Вскочила и головой трясет, чтобы стряхнуть с себя это красное наваждение. Платок из кармана вынула белоснежный, будто капитулировать хочет.
А он хохочет, похотливо, грубо.
Она этот смех помнит. И куклу свою поруганную, и его слова сквозь гогот, как рык дикого животного, — всех вас вот так давить, куколки, вот так, и хрясь каблуком по прекрасному лицу — вот так. И мамины синяки помнит, и слезы, ее нежные руки, его ублажающие, ее слова, ласковые, беспомощные, утешающие, в ответ на его дикий хохот, от которого все дрожало — и в доме, и внутри нее. Она, маленькая девочка, мечтала, чтобы он умер. Почему умерла тихая ласковая Кларуся, мамина сестра, и оставила им его, чужого, ненужного, страшного? Она так хотела, чтобы он умер, что готова была его убить, только не знала, как это сделать.
Теперь знает, у нее есть опыт.
Только алиби у нее нет.
Зато она знает, каким послушным, легким будет нож, как уверенно, будто привычно, бьет рука, как податливо и упруго неподвижное и расслабленное тело…
…Однако — ей все это приснилось. Ей всегда снятся плохие сны, подробные и напрасные.
* * *
— Привет. Не сплю, совсем наоборот — разгадываю сон.
— Свой.
— Да, это очень важно, очень. Не знаю почему, но очень важно.
— Я не шучу, мне нужно понять этот сон, чтобы понять себя.
— Ты мне все объяснишь? Боюсь, ты слишком много на себя берешь, дорогой мой. Вряд ли ты знаешь обо мне хоть что-то. Ну, так разве — какие-то несущественные частности, и то в очень узком ракурсе. В щелочку. Да мы только что об этом говорили.
— Нет, почему слепой? Тебе просто неохота распутывать тонкие нити, ворошить клубок — вдруг еще сильнее запутаешь. Или лень. Или неинтересно. Гораздо же проще, необременительнее толковать меня по-своему и к себе приспосабливать поудобнее. Самому с собою делать какие-то выводы и пытаться втиснуть меня в рамочку, сколоченную впопыхах.

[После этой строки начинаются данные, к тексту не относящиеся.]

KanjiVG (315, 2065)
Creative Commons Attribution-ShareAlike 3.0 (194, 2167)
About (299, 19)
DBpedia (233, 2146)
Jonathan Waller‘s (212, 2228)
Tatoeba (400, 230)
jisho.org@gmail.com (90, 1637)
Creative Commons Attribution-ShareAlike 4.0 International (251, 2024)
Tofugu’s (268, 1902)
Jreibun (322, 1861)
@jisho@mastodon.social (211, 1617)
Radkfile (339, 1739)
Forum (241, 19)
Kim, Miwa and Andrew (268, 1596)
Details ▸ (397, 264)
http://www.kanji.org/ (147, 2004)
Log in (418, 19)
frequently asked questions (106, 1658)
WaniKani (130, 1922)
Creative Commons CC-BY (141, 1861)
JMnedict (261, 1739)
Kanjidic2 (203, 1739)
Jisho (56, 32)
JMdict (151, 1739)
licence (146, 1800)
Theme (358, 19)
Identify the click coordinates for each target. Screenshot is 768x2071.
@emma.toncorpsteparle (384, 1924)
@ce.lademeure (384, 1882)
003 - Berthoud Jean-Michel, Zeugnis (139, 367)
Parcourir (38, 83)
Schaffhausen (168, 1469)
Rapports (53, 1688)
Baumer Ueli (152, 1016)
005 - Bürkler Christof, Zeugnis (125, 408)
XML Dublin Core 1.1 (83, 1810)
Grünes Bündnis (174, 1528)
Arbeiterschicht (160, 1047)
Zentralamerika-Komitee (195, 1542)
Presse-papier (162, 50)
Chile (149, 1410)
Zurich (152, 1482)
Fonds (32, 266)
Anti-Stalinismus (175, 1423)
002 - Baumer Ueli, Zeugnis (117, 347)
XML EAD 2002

— Да никаких у меня к тебе претензий нет. То есть, может быть, и есть, но я сейчас совсем о другом. Не обижайся и не мешай мне, пожалуйста, очень прошу.
— Надеюсь. Потому что, если я не разгадаю этого сна, может случиться что-то непоправимое. Или уже случилось.
— Ничего я не фантазирую. Что-то происходит, я это чувствую. Голова раскалывается.
— Массаж?.. Нет, нет, не надо, не приезжай, сейчас не приезжай…
— Хотя мне что-то нездоровится. Зуд страшный и озноб, и горло отекает, будто бутылку красного вина залпом выпила.
— Купила бутылку “Изабеллы”, да. Но не себе ведь, а Марьяне.
— Соседке.
— Почему новая соседка? Ты что, шутишь? Как-то некстати, честное слово.
— Ой, да что ты мне голову морочишь, будто впервые о Марьяне услышал. Или никогда не сидел у нее на кухне на сундуке с красной попоной?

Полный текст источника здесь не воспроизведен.